The ‘mood’ of the scene is what you want your reader to feel throughout the exchange. Picture a scene where two characters are having dinner out at a nice restaurant. When you think of this scene initially you think it’s romantic, right? Well, what if they’re on the run and one of the characters has a gun held to the other beneath the table? What if they’re dating, but one character is about to break up with the other one? What if one character is the other’s estranged father and they’re meeting for the first time? Each of these scenarios involves completely different moods and should evoke various feelings from the reader.
The ‘atmosphere’ is the specific detail of a setting that allows the correct mood to be felt by the reader. So, for example, let’s say the dinner we mentioned earlier was romantic. You would then mention how the candlelight casts perfect shadows on the partner’s face, perhaps an old couple next to them gazes at each other lovingly, the intoxicating mix between the smell of fresh bread and the rose on the table. All of these sensory descriptors tell the reader that this scene will be romantic. Whereas if the characters were about to break up, you could describe how the partner is fidgeting in his seat, how an overly sweet smell is making the protagonist slightly nauseous, how there’s an old man sitting alone with a severe expression one table over. This alerts the reader of the more somber mood that this scene will take on.

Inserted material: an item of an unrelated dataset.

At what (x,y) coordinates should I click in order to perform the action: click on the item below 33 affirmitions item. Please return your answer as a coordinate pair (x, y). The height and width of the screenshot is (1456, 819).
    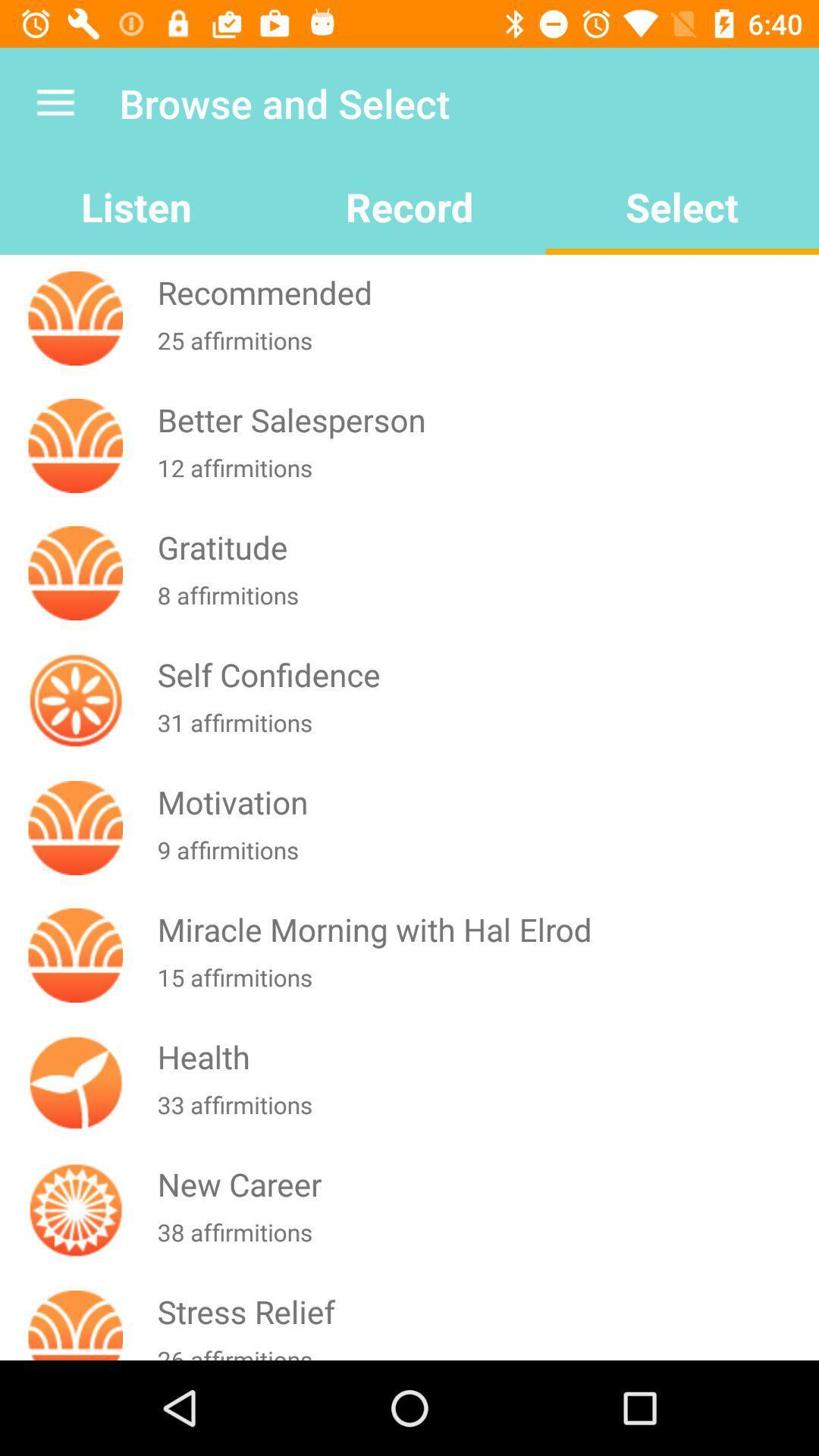
    Looking at the image, I should click on (485, 1183).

The setting of the scene involves the combination of the mood, atmosphere, and more specific information. What restaurant is this? In which time period is the story taking place? Where geographically is the story taking place? This sort of additional information should be sprinkled into the scene, especially if it hasn’t already been established in your story at large. However, be cautious not to go too deeply into these details and lose the pacing of your scene. Space out these details between bits of dialogue and more immediate scene work.
4) Point of View
Part of what dictates the setting of the story is the point of view from which the story is told. Your novel may be told just from your protagonist’s perspective or you could have multiple characters in which the story focuses on. You could also vary the psychic distance in your story or have a distant or close third person vs. a first-person perspective. Regardless of the POV you choose in your story, the atmosphere of the story should be influenced by your protagonist, or whoever’s POV is the focus of the scene. This could mean it is influenced by either their mood, their observations, or what will be happening to them during the scene. So, for example, if your character has just experienced something tragic in their life all of the things they observe, taste, smell, or feel will have a melancholic feeling to them.
Another aspect that can influence the setting of a scene is the genre in which the scene takes place. A midnight stroll in the woods is going to feel very different in a romance novel vs. a horror novel. In the romance novel, there would be a full moon illuminating the wooded area, an owl hooting, and a cute frog leaping across the path, and fireflies would be dancing all around. In a horror novel, your protagonist can scarcely see a thing, they’d hear a distant howl, they’d smell something that they can’t place but it gave them a metallic taste in their mouth. And in a fantasy book, there would be an array of fantastical creatures and a mystical fog coating the forest floor. Think about the genre you’re working with when you’re deciding on the mood for your setting. Then use adjectives that evoke those emotive responses from your readers.